Abstract: There has been an increasing desire to push artificial intelligence (AI) frontiers to the network edge to utilize the enormous amount of data generated by the Internet of things (IoT) and/or edge devices nearer to the data source. This desire has led to the merger of edge computing and AI, resulting in a new paradigm—AI at the edge or edge intelligence. Intelligent edge computing systems have applications in numerous domains including but not limited to space, sports, agriculture, defense, health care, and autonomous vehicles. However, edge devices are susceptible to electronic failures and security attacks. Further, safety and security risks of edge computing systems increase with the degree of AI-enabled autonomy, which require safety and security to be integrated in the design of intelligent edge computing systems. In this seminar, the speaker presents a perspective that hardware/software co-design is imperative in order to design secure and intelligent edge computing systems that adhere to edge applications' timeliness and energy constraints.
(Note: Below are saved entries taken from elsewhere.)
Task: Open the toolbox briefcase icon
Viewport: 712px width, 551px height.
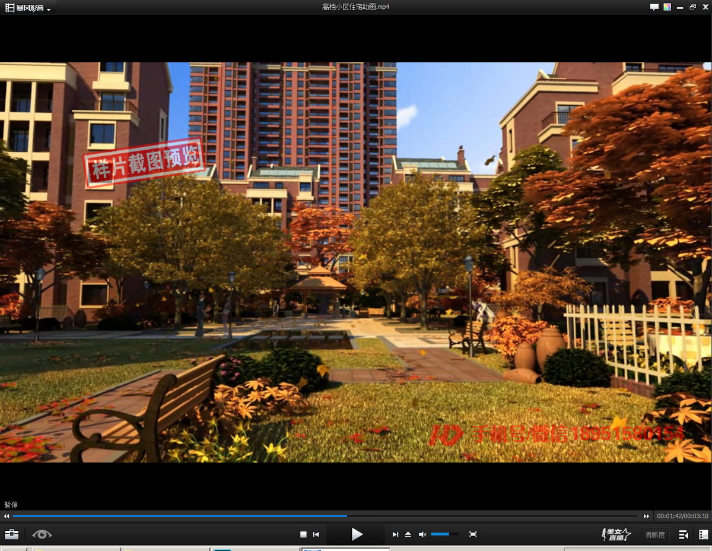Action: pyautogui.click(x=11, y=534)
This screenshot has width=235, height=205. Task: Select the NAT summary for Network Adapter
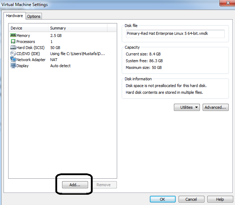click(54, 60)
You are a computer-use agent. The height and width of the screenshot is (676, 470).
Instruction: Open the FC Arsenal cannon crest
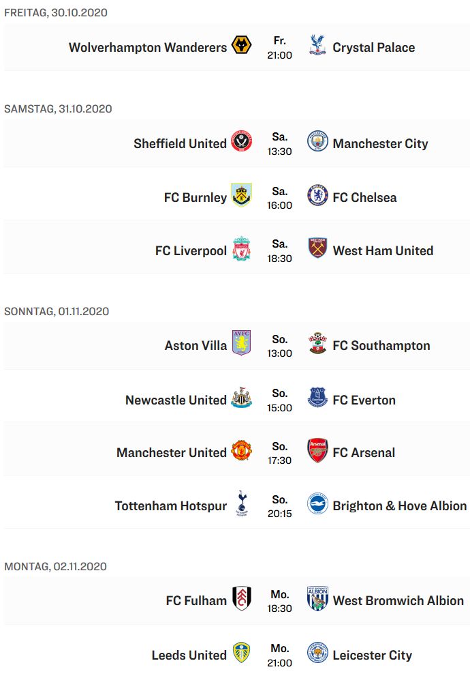click(317, 450)
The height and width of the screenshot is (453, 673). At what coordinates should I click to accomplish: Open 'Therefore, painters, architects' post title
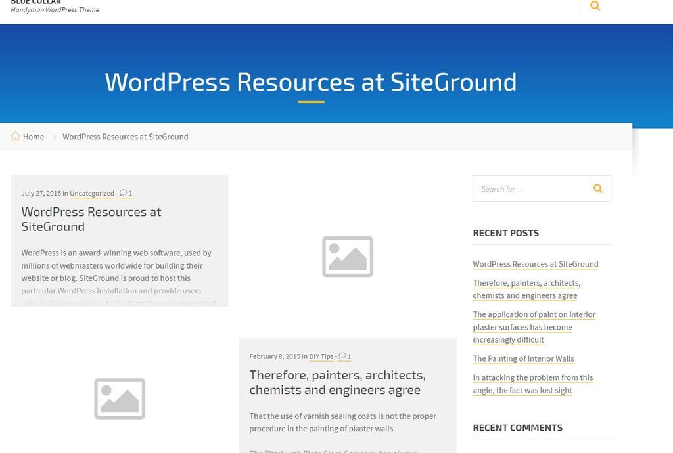tap(337, 382)
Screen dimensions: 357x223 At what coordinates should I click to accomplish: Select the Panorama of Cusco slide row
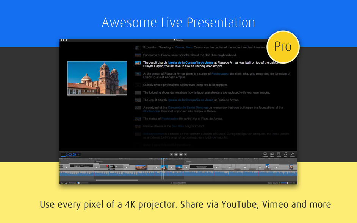pyautogui.click(x=186, y=55)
Bio: Dr. Arslan Munir is currently an Associate Professor in the Department of Computer Science (CS) at Kansas State University (K-State). He is a founding director of the Intelligent Systems, Computer Architecture, Analytics, and Security (ISCAAS) laboratory at K-State. He was a postdoctoral research associate in the Electrical and Computer Engineering (ECE) department at Rice University, Houston, Texas, USA from May 2012 to June 2014. He received his M.A.Sc. in ECE from the University of British Columbia, Vancouver, Canada, in 2007 and his Ph.D. in ECE from the University of Florida, Gainesville, Florida, USA, in 2012. From 2007 to 2008, he worked as a software development engineer at Mentor Graphics in the Embedded Systems Division.
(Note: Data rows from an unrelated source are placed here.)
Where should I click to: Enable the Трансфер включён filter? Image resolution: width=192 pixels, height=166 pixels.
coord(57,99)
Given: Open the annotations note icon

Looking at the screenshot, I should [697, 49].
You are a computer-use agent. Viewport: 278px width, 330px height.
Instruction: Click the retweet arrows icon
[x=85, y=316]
Dr. Munir's current research interests include embedded and cyber-physical systems, secure and trustworthy systems, computer architecture, AI, computer vision, parallel computing, and quantum computing. He received many academic awards including the doctoral fellowship from Natural Sciences and Engineering Research Council (NSERC) of Canada, gold medals for best performance in electrical engineering, and gold medals and academic roll of honor for securing rank one in pre-engineering examinations. He has published more than 90 scholarly peer- reviewed articles related to his research interests with three of his research papers receiving Best Paper Awards and two more being selected as Best Paper Finalists. His research accomplishments have been covered by various news and media outlets.
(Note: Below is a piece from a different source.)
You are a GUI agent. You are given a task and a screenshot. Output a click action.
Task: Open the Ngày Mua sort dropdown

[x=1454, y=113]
His research has been sponsored by the National Science Foundation (NSF), Air Force Office of Scientific Research (AFOSR), Air Force Research Laboratory (AFRL), National Aeronautics and Space Administration (NASA), and Semiconductor Research Corporation (SRC). He has been awarded the NSF Computer and Information Science and Engineering Research Initiation Initiative award. He has also been awarded Summer Faculty Fellowships at AFRL, Information Directorate (RI) in 2019, 2020, 2021, and 2023. He currently serves as an associate editor and guest editor for various journals including AI, Journal of Imaging, Entropy, and Journal of Cybersecurity and Privacy. He also served as an Associate Editor for IEEE Consumer Electronics Magazine. He is a Senior Member of IEEE.